# [Directive 1]
Put the entries from the line containing "Task: Click the sync" through the end of the entries into a numbered list, leaving out blank lines.

# [Reading text]
42-transcendence

Caddy Metrics for Prometheus

Introduction

Caddy, our reverse proxy server, exposes metrics in Prometheus format, allowing detailed monitoring of HTTP requests, response times, and server performance. This integration is essential for maintaining high-quality service and promptly detecting issues.

Configuration

Enabling Metrics in Caddyfile

Caddy natively supports Prometheus metrics with minimal configuration. We’ve enabled metrics in our Caddyfile using the following directive:

metrics /metrics

This simple line exposes all Caddy metrics at the /metrics endpoint, which can be accessed at http://localhost:8080/metrics or internally at http://caddy:80/metrics.

Full Caddyfile Context

:80 {
    # Other directives omitted for brevity
    
    # Various handlers for api, static files, websockets, etc.
    
    # Expose Prometheus metrics
    metrics /metrics
}

Prometheus Configuration

In our prometheus.yml, we’ve configured Prometheus to scrape metrics from Caddy:

scrape_configs:
  - job_name: 'caddy'
    static_configs:
      - targets: ['caddy:80'] 

This configuration tells Prometheus to:

Name the job “caddy” for easy identification
Collect metrics from the Caddy service at its internal network address (port 80)
Use the default /metrics path (implicitly defined)

# [Entries for locating displayed items]
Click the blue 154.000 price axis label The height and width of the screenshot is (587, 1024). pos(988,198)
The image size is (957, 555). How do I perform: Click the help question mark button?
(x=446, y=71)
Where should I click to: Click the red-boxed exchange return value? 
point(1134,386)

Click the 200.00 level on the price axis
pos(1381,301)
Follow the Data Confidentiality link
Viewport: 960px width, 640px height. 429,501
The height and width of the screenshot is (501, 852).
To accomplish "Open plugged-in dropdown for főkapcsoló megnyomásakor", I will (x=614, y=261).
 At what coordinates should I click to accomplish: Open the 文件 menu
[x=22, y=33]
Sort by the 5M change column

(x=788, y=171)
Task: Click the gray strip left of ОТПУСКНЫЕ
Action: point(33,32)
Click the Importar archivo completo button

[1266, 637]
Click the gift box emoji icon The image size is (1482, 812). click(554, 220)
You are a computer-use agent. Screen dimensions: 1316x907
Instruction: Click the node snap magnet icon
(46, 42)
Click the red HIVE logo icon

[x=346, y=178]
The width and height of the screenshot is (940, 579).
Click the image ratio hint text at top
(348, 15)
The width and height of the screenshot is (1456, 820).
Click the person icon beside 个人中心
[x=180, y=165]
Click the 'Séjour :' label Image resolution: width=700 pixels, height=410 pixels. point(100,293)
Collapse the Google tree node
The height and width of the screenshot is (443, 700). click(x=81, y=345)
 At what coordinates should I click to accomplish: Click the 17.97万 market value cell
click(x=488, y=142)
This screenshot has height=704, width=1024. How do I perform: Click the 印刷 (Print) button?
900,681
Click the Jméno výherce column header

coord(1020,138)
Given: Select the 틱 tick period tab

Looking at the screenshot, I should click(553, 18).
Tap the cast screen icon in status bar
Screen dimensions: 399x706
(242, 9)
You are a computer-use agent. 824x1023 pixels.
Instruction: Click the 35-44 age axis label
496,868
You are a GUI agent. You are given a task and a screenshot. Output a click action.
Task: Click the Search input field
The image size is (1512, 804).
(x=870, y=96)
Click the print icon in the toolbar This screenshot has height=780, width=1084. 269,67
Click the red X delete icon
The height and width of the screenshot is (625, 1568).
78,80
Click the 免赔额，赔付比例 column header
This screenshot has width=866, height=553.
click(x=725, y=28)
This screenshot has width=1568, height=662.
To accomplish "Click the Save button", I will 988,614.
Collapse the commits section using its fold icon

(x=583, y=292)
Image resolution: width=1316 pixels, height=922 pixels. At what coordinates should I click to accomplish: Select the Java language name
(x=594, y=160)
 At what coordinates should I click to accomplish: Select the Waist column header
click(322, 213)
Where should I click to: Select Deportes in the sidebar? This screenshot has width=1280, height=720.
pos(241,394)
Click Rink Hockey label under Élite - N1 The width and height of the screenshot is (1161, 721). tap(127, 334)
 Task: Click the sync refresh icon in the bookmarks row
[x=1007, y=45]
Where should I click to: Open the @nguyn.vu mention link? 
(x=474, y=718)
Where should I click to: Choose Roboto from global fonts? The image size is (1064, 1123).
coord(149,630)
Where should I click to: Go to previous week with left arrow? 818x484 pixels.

# [Directive 2]
In the Caddy metrics page, what job name is given to Caddy in the Prometheus scrape configuration?

# [Task result 1]
1.  Task: Click the sync refresh icon in the bookmarks row
2. [x=1007, y=45]
3. Where should I click to: Open the @nguyn.vu mention link? 
4. (x=474, y=718)
5. Where should I click to: Choose Roboto from global fonts? The image size is (1064, 1123).
6. coord(149,630)
7. Where should I click to: Go to previous week with left arrow? 818x484 pixels.

# [Task result 2]
caddy